Saved data entries
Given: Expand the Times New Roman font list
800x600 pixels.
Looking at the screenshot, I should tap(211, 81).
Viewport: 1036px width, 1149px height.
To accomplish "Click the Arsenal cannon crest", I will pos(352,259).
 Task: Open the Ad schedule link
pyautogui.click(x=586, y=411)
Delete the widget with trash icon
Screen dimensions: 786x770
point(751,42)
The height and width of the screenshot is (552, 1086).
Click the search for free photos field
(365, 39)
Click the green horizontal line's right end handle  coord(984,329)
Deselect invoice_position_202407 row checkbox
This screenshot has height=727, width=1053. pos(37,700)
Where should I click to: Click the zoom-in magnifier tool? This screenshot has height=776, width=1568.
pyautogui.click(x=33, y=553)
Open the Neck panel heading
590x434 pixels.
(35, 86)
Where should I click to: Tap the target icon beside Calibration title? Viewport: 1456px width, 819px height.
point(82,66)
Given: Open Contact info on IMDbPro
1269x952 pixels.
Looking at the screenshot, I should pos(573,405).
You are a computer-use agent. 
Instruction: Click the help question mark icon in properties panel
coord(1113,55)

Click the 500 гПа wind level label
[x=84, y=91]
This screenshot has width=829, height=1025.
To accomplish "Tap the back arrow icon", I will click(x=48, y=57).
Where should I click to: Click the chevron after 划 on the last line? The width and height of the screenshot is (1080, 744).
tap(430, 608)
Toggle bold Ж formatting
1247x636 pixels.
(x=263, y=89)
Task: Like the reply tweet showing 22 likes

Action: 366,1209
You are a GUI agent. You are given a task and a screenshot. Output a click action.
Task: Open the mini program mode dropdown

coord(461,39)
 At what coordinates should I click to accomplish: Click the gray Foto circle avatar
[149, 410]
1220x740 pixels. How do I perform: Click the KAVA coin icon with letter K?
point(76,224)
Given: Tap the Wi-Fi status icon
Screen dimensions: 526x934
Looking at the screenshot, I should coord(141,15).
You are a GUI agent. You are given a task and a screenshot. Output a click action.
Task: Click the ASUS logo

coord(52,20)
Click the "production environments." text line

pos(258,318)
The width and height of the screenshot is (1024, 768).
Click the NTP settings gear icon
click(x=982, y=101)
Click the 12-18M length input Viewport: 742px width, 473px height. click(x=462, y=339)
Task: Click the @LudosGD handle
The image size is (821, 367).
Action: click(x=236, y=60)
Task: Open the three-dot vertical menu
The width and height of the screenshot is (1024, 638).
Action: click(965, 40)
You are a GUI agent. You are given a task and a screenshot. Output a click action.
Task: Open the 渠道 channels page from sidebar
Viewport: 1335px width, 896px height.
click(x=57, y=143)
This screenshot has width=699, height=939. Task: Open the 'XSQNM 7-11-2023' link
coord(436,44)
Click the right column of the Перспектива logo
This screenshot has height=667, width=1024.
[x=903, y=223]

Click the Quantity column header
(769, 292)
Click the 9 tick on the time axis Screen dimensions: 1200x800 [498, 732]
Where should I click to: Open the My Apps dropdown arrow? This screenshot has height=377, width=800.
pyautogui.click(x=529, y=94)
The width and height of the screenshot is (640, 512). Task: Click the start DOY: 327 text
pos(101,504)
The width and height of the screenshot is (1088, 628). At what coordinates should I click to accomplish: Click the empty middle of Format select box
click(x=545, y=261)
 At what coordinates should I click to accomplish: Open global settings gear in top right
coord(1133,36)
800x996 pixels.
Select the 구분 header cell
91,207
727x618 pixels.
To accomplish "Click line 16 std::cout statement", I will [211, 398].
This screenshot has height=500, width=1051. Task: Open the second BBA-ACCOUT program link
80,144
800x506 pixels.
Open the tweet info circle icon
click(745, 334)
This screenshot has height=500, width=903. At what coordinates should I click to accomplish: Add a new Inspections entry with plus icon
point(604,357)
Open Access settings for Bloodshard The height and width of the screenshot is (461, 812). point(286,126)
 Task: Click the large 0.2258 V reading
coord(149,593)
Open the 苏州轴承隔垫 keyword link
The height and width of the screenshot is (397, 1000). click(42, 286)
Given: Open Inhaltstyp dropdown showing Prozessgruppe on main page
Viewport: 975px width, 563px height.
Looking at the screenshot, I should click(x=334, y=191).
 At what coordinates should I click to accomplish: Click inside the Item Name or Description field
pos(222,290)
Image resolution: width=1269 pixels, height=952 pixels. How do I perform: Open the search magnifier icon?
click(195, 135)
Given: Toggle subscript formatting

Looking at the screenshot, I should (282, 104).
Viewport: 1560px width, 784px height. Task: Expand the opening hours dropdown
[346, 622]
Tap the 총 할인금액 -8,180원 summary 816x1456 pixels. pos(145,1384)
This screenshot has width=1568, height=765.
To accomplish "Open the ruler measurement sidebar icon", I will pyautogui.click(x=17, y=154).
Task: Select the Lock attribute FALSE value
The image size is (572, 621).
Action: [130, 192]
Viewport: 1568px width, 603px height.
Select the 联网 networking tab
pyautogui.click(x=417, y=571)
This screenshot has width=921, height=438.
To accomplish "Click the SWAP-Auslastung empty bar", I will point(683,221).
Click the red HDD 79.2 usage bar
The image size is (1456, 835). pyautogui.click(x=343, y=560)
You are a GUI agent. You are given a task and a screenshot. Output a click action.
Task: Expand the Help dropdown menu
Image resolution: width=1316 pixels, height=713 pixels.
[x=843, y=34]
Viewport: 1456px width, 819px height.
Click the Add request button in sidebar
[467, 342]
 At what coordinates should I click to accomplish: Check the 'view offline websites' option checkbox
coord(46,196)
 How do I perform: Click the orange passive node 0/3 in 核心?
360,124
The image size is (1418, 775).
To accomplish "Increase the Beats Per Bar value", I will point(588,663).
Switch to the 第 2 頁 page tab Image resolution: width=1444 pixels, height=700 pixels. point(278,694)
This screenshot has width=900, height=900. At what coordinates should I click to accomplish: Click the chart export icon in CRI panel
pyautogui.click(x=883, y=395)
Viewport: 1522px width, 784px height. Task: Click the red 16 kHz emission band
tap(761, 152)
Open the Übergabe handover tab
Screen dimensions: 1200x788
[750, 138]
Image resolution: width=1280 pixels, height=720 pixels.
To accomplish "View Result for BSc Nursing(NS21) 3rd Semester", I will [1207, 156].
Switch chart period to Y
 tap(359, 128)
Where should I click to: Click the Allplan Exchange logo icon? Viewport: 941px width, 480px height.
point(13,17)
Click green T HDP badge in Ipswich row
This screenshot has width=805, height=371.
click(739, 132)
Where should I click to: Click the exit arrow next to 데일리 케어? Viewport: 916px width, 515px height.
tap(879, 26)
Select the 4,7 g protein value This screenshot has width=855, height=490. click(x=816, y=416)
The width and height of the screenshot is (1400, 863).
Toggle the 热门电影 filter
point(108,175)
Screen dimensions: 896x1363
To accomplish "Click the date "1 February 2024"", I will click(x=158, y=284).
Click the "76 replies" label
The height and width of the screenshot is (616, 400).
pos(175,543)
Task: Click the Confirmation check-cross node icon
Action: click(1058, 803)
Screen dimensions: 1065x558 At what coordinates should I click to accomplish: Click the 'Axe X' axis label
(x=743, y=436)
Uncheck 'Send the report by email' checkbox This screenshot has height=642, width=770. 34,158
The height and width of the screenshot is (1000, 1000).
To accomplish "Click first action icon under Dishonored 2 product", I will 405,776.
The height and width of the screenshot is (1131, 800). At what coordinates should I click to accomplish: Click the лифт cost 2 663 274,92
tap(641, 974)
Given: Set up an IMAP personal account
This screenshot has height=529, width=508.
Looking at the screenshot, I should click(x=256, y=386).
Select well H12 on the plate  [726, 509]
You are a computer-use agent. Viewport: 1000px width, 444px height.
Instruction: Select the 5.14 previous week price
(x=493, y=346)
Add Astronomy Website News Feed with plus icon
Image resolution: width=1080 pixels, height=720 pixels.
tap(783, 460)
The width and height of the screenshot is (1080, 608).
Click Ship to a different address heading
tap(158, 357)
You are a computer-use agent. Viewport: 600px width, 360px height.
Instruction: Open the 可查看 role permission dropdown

WHAT THE EXERCISE ASKS:
Report, using only a number, how many lines above hold the word "page".

WRITTEN REPLY:
3